Paper 5: Multiserver Monotonic-Gittins Scheduling

Let’s return to this series. Time for my fifth paper: Optimal Multiserver Scheduling with Unknown Job Sizes in Heavy Traffic This was the third queueing paper I contributed to, and it builds upon my first queueing paper, on Muliserver SRPT. My coauthors once again were Ziv Scully, then a fellow PhD student, now a professor at Cornell, and Mor Harchol-Balter, my advisor (and Ziv’s).

Setting

My previous paper on SRPT-k, which I wrote a post about, dealt with a central queue model, where the scheduler could run any k jobs of its choice, and where the scheduler knows each job’s size (its service requirement) in advance. In this paper, we focus the setting where the job size distribution is known, but the actually size of a job is unknown. With respect to a specific job, the only information we have available is the job’s age, the amount of service it has received so far.

We want to design a scheduling policy which looks at those ages, looks at the job size distribution, and decide which jobs to run.

Otherwise, the setting is once again the same as in the SRPT-k paper: Poisson arrivals, i.i.d. job sizes, fixed number of servers k, variable load rho, preemption allowed. We are again interested in the mean response time behavior in the rho to 1 limit.

Building blocks

In this paper, we decided to build off of three building blocks: The Gittins policy for the single-server queue, dating back to 1980, he SOAP analysis by my coauthors, and the multiserver tagged-job approach from the SRPT-k paper.

The Gittins policy is the policy which minimizes mean response time in the single-server setting. It works as follows:

Look at all jobs in the system, and all durations for which we could run those jobs.
Using the job size distribution and the current ages of the jobs, calculate the probability that the job will finish within the duration, and the expected time for which the job will be served – the minimum of the service duration and the job size.
Rank jobs by the ratio of expected service time to probability of completion.
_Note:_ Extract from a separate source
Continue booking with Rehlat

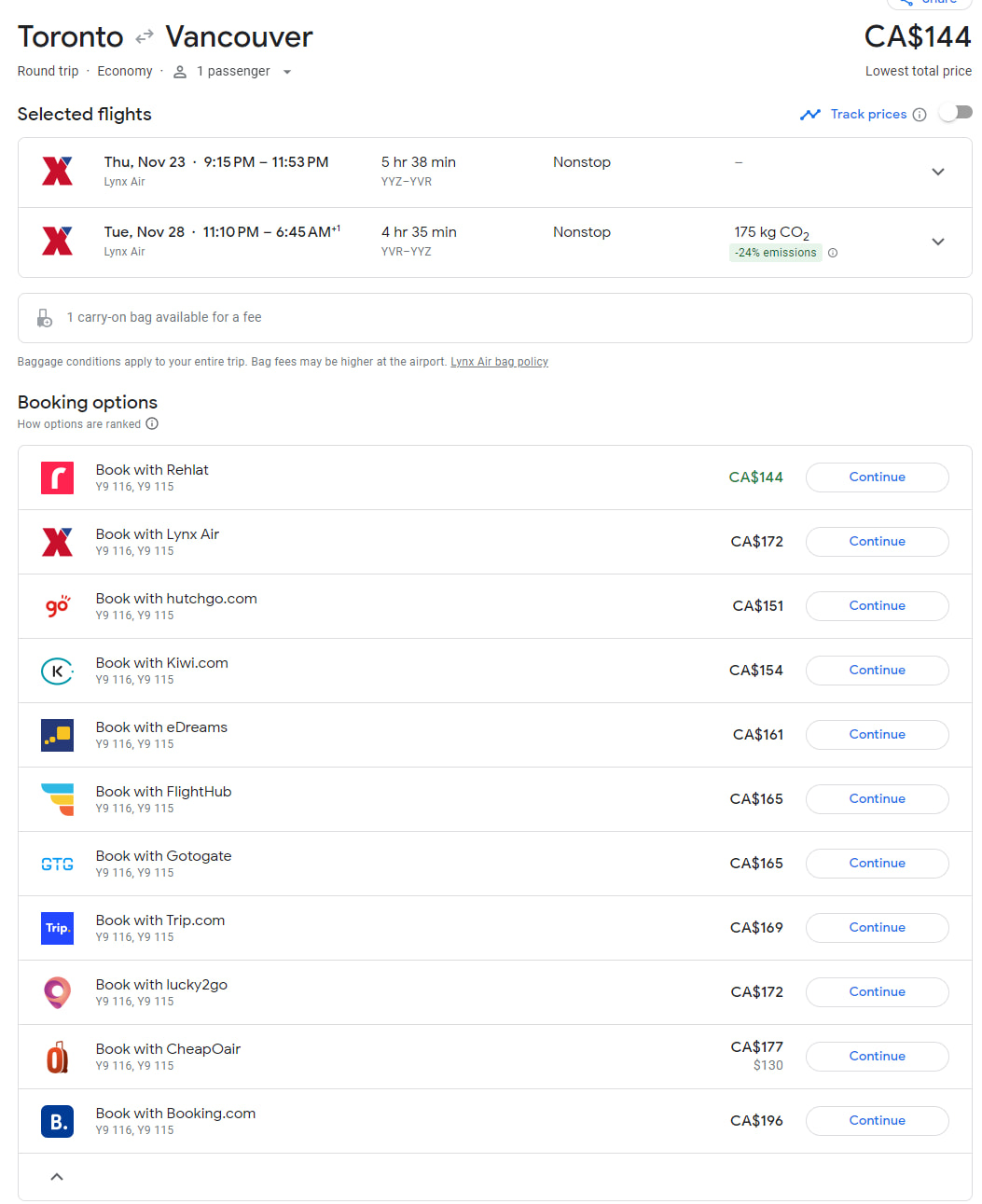tap(876, 477)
Serve the job with lowest ratio – the least time to complete a job, in expectation.

The Gittins scheduling policy is an index policy, which means it maps job ages to a priority and serves the job of best priority. This priority can go up and down as a job increases in age, depending on the job size distribution.

To analyze the mean response time of single-server policies such as the Gittins policy, my coauthor Ziv developed the SOAP analysis. SOAP stands for ``Schedule Ordered by Age-based Priority’’. It gives a unified analysis of mean response time for all age-based index policies in the single-server setting, and in particular it gave the first mean response time analysis for the Gittins policy. Despite the Gittins policy having been known to achieve optimal mean response time for about 40 years, this was the first mean response time analysis.
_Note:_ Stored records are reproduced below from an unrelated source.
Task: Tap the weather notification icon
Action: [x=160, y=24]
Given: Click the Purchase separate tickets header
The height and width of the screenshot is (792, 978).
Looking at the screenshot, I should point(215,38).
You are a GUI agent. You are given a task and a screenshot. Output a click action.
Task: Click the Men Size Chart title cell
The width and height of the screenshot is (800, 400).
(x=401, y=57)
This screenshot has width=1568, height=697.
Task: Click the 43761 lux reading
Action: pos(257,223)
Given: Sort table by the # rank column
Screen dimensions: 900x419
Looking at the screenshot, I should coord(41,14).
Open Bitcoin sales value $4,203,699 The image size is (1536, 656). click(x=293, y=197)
All of that prior work was in the single-server setting. To prove a result in the multiserver setting, we decided to use the multiserver tagged-job analysis from the SRPT-k paper, which essentially transfered SOAP-type results from the single-server settting to the multiserver setting.

Challenge: Monotonicity

Unfortunately, as we explored the multiserver tagged-job analysis in this setting, we encountered an obstacle: The method only produces tight results for monotonic index policies.
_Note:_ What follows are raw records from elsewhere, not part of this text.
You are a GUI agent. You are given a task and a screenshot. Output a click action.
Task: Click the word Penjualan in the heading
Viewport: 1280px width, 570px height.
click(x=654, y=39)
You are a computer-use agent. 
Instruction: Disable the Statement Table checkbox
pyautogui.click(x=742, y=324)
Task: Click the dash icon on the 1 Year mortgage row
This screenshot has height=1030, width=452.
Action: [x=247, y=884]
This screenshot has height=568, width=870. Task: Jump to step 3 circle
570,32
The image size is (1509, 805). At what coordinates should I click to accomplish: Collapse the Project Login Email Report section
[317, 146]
There are two kinds of monotonic index policies: Monotonically increasing, and monotonically decreasing. Monotonically increasing means that as a job’s age increases, its priority only stays constant or gets worse, never better. On the flipside, a monotonically decreasing index policy is one like SRPT where a job’s priority only gets better, never worse. Non-monotonic policies are ones where priority goes both up and down.

In the paper, because we focus on the unknown job-size setting, the index policies of interest are monotonically increasing policies, and non-monotonic policies.

In Theorem 5.1 of the paper, we use the mutliserver tagged-job approach to give a tight analysis of mean response time for monontonically increasing policies, following the SRPT-k approach quite closely. In particular, we show that any monotonically increasing scheduling policy in the multiserver setting achieves mean response time not much larger than the same scheduling policy in the resource-pooled single-server setting, combining all servers together into one giant server that runs a single job at k times the speed.

In Appendix A, we show that the same approach cannot give a tight mean response time analysis for nonmonotonic policies: The resulting bound on mean response time will not be particularly tight, as the method makes too many worst-case bounds along the way. We tried several times to replace those worst-case steps with stochastic analyses, but it never worked out.

So, in the end, we decided to restrict our attention to monotonic scheduling policies, even if that meant we wouldn’t be able to use the Gittins scheduling policy.

Policy: Monotonic Gittins

Instead, we selected the Monotonic Gittins (M-Gittins) scheduling policy. This policy starts with the Gittins policy, but then adds the additional caveat that a job’s priority is never allowed to improve (decrease). Formally, a job’s priority is the maximum of all priorities up to that age under the Gittins policy.

Thanks to our work with the multiserver tagged-job method, we knew that multiserver M-Gittins performed nearly as well as single-server M-Gittins. Now, it remained to analyze single-server M-Gittins in comparison to true, optimal single-server Gittins.

This part of the paper was less my focus - I mostly focused on the multiserver tagged-job method. Our analysis of M-Gittins lead through the SERPT and M-SERPT policies: Shortest Expected Remaining Processing Time and the monotonic variant thereof, which were essentially simpler proxies for the Gittins and M-Gittins policies in the single-server setting.

We couldn’t analyze these policies for fully general job size distributions, just for certain important classes of distributions, with lots of effort needed for each class of distribution.

Results

Our main result was Theorem 3.1, where we proved that in several important classes of job size distributions, the Monotonic Gittins scheduling policy achieves asymptotically optimal mean response time in the multiserver central queue setting.

Retrospective and future directions

This work was a little underwhelming. We weren’t able to analyze the proper multiserver Gittins policy, as we would hae liked, and we weren’t able to analyze fully general job size distributions, but had to settle for classes with more structure. And finally, this paper focused only on the setting where jobs are undifferentiated except for their ages. It couldn’t handle different classes of jobs with their own size distributions, for instance.

Nonetheless, this paper represents about as far as one could get with the techniques that we’d developed at the time: multiserver tagged-job + SOAP. For futher results, we’d need to develop new techniques. And in our next paper, on multiserver Gittins, we did just that.